### What is being asked
Repeat the entries exactly as they stand.

[Stored data]
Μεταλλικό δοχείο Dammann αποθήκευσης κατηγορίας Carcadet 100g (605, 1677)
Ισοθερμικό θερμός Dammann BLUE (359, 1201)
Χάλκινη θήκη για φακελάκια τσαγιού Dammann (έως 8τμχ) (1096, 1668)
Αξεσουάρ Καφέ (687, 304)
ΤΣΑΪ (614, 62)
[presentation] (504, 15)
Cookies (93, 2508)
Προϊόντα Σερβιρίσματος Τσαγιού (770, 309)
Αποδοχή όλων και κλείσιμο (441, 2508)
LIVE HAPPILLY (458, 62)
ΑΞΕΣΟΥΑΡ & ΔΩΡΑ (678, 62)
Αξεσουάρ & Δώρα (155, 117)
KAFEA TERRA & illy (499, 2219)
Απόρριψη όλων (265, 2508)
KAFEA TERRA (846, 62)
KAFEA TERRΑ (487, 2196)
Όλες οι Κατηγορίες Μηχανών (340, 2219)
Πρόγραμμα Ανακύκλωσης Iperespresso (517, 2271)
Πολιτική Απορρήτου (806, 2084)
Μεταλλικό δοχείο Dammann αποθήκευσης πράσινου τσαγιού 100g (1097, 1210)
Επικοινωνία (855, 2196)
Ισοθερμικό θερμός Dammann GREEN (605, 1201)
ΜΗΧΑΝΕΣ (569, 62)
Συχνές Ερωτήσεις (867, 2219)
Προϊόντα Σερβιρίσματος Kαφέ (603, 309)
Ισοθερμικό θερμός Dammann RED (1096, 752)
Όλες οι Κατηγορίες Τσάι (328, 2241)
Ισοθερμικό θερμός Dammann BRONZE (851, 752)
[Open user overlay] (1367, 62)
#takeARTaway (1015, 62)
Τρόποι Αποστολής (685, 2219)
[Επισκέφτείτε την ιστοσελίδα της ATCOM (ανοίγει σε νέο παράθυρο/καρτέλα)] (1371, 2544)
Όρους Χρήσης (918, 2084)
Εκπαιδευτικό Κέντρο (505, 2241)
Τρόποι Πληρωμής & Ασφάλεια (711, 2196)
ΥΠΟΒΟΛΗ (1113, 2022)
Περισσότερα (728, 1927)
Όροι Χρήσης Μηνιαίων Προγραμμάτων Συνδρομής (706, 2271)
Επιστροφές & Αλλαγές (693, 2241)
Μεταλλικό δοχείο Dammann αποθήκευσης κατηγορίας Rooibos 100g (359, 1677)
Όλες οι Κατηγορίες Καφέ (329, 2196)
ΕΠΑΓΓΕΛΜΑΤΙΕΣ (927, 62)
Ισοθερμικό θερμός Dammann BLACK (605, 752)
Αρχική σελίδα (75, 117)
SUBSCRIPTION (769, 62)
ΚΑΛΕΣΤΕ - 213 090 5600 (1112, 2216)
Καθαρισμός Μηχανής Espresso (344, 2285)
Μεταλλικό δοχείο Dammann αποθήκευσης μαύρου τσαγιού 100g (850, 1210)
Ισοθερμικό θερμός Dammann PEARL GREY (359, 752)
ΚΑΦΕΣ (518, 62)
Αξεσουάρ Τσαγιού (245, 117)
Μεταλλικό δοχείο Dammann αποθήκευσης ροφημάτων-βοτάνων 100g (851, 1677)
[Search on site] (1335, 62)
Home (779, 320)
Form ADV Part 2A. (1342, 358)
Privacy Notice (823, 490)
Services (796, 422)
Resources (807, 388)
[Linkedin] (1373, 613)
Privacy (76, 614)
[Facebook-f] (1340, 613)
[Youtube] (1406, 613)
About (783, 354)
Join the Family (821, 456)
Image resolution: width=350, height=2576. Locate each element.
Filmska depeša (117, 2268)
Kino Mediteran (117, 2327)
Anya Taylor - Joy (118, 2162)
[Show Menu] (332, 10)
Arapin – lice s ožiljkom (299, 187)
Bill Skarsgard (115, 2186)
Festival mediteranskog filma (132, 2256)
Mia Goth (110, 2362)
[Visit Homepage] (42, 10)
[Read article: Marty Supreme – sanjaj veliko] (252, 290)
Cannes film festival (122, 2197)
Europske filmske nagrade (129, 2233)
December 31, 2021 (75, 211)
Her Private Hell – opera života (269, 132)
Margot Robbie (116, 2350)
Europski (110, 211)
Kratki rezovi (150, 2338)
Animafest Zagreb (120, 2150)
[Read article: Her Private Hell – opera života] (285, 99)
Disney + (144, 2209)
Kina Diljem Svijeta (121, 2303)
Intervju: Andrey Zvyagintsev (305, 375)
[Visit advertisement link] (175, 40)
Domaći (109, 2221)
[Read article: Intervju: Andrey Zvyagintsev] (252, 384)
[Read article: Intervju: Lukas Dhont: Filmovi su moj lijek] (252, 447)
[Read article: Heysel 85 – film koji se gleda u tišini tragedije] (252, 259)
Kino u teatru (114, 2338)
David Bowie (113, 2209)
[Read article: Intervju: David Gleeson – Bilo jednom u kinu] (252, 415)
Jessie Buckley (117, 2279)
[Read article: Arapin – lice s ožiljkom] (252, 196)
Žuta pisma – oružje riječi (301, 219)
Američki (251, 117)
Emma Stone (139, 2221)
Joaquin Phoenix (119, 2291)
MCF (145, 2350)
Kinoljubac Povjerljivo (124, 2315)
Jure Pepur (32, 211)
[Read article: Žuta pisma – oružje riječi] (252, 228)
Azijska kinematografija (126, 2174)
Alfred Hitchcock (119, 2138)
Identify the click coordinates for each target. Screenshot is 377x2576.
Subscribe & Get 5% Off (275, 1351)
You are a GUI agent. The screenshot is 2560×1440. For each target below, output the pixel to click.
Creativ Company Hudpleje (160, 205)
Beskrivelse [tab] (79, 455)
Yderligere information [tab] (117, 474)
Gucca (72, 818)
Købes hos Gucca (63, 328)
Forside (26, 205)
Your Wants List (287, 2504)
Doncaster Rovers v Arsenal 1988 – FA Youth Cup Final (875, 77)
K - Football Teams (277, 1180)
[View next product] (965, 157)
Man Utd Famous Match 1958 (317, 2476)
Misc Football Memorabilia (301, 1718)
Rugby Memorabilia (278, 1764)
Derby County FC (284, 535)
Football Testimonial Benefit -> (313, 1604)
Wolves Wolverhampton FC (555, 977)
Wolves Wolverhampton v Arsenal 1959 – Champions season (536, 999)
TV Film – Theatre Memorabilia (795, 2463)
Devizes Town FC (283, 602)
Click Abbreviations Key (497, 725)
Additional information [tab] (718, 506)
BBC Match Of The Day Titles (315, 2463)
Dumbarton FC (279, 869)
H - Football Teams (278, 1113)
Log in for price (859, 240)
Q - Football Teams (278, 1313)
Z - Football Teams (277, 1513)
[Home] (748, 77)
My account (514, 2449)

### Output below
Μεταλλικό δοχείο Dammann αποθήκευσης κατηγορίας Carcadet 100g (605, 1677)
Ισοθερμικό θερμός Dammann BLUE (359, 1201)
Χάλκινη θήκη για φακελάκια τσαγιού Dammann (έως 8τμχ) (1096, 1668)
Αξεσουάρ Καφέ (687, 304)
ΤΣΑΪ (614, 62)
[presentation] (504, 15)
Cookies (93, 2508)
Προϊόντα Σερβιρίσματος Τσαγιού (770, 309)
Αποδοχή όλων και κλείσιμο (441, 2508)
LIVE HAPPILLY (458, 62)
ΑΞΕΣΟΥΑΡ & ΔΩΡΑ (678, 62)
Αξεσουάρ & Δώρα (155, 117)
KAFEA TERRA & illy (499, 2219)
Απόρριψη όλων (265, 2508)
KAFEA TERRA (846, 62)
KAFEA TERRΑ (487, 2196)
Όλες οι Κατηγορίες Μηχανών (340, 2219)
Πρόγραμμα Ανακύκλωσης Iperespresso (517, 2271)
Πολιτική Απορρήτου (806, 2084)
Μεταλλικό δοχείο Dammann αποθήκευσης πράσινου τσαγιού 100g (1097, 1210)
Επικοινωνία (855, 2196)
Ισοθερμικό θερμός Dammann GREEN (605, 1201)
ΜΗΧΑΝΕΣ (569, 62)
Συχνές Ερωτήσεις (867, 2219)
Προϊόντα Σερβιρίσματος Kαφέ (603, 309)
Ισοθερμικό θερμός Dammann RED (1096, 752)
Όλες οι Κατηγορίες Τσάι (328, 2241)
Ισοθερμικό θερμός Dammann BRONZE (851, 752)
[Open user overlay] (1367, 62)
#takeARTaway (1015, 62)
Τρόποι Αποστολής (685, 2219)
[Επισκέφτείτε την ιστοσελίδα της ATCOM (ανοίγει σε νέο παράθυρο/καρτέλα)] (1371, 2544)
Όρους Χρήσης (918, 2084)
Εκπαιδευτικό Κέντρο (505, 2241)
Τρόποι Πληρωμής & Ασφάλεια (711, 2196)
ΥΠΟΒΟΛΗ (1113, 2022)
Περισσότερα (728, 1927)
Όροι Χρήσης Μηνιαίων Προγραμμάτων Συνδρομής (706, 2271)
Επιστροφές & Αλλαγές (693, 2241)
Μεταλλικό δοχείο Dammann αποθήκευσης κατηγορίας Rooibos 100g (359, 1677)
Όλες οι Κατηγορίες Καφέ (329, 2196)
ΕΠΑΓΓΕΛΜΑΤΙΕΣ (927, 62)
Ισοθερμικό θερμός Dammann BLACK (605, 752)
Αρχική σελίδα (75, 117)
SUBSCRIPTION (769, 62)
ΚΑΛΕΣΤΕ - 213 090 5600 (1112, 2216)
Καθαρισμός Μηχανής Espresso (344, 2285)
Μεταλλικό δοχείο Dammann αποθήκευσης μαύρου τσαγιού 100g (850, 1210)
Ισοθερμικό θερμός Dammann PEARL GREY (359, 752)
ΚΑΦΕΣ (518, 62)
Αξεσουάρ Τσαγιού (245, 117)
Μεταλλικό δοχείο Dammann αποθήκευσης ροφημάτων-βοτάνων 100g (851, 1677)
[Search on site] (1335, 62)
Home (779, 320)
Form ADV Part 2A. (1342, 358)
Privacy Notice (823, 490)
Services (796, 422)
Resources (807, 388)
[Linkedin] (1373, 613)
Privacy (76, 614)
[Facebook-f] (1340, 613)
[Youtube] (1406, 613)
About (783, 354)
Join the Family (821, 456)
Image resolution: width=350, height=2576. Locate each element.
Filmska depeša (117, 2268)
Kino Mediteran (117, 2327)
Anya Taylor - Joy (118, 2162)
[Show Menu] (332, 10)
Arapin – lice s ožiljkom (299, 187)
Bill Skarsgard (115, 2186)
Festival mediteranskog filma (132, 2256)
Mia Goth (110, 2362)
[Visit Homepage] (42, 10)
[Read article: Marty Supreme – sanjaj veliko] (252, 290)
Cannes film festival (122, 2197)
Europske filmske nagrade (129, 2233)
December 31, 2021 (75, 211)
Her Private Hell – opera života (269, 132)
Margot Robbie (116, 2350)
Europski (110, 211)
Kratki rezovi (150, 2338)
Animafest Zagreb (120, 2150)
[Read article: Her Private Hell – opera života] (285, 99)
Disney + (144, 2209)
Kina Diljem Svijeta (121, 2303)
Intervju: Andrey Zvyagintsev (305, 375)
[Visit advertisement link] (175, 40)
Domaći (109, 2221)
[Read article: Intervju: Andrey Zvyagintsev] (252, 384)
[Read article: Intervju: Lukas Dhont: Filmovi su moj lijek] (252, 447)
[Read article: Heysel 85 – film koji se gleda u tišini tragedije] (252, 259)
Kino u teatru (114, 2338)
David Bowie (113, 2209)
[Read article: Intervju: David Gleeson – Bilo jednom u kinu] (252, 415)
Jessie Buckley (117, 2279)
[Read article: Arapin – lice s ožiljkom] (252, 196)
Žuta pisma – oružje riječi (301, 219)
Američki (251, 117)
Emma Stone (139, 2221)
Joaquin Phoenix (119, 2291)
MCF (145, 2350)
Kinoljubac Povjerljivo (124, 2315)
Jure Pepur (32, 211)
[Read article: Žuta pisma – oružje riječi] (252, 228)
Azijska kinematografija (126, 2174)
Alfred Hitchcock (119, 2138)
Identify the click coordinates for each target. Screenshot is 377x2576.
Subscribe & Get 5% Off (275, 1351)
You are a GUI agent. The screenshot is 2560×1440. For each target below, output the pixel to click.
Creativ Company Hudpleje (160, 205)
Beskrivelse [tab] (79, 455)
Yderligere information [tab] (117, 474)
Gucca (72, 818)
Købes hos Gucca (63, 328)
Forside (26, 205)
Your Wants List (287, 2504)
Doncaster Rovers v Arsenal 1988 – FA Youth Cup Final (875, 77)
K - Football Teams (277, 1180)
[View next product] (965, 157)
Man Utd Famous Match 1958 (317, 2476)
Misc Football Memorabilia (301, 1718)
Rugby Memorabilia (278, 1764)
Derby County FC (284, 535)
Football Testimonial Benefit -> (313, 1604)
Wolves Wolverhampton FC (555, 977)
Wolves Wolverhampton v Arsenal 1959 – Champions season (536, 999)
TV Film – Theatre Memorabilia (795, 2463)
Devizes Town FC (283, 602)
Click Abbreviations Key (497, 725)
Additional information [tab] (718, 506)
BBC Match Of The Day Titles (315, 2463)
Dumbarton FC (279, 869)
H - Football Teams (278, 1113)
Log in for price (859, 240)
Q - Football Teams (278, 1313)
Z - Football Teams (277, 1513)
[Home] (748, 77)
My account (514, 2449)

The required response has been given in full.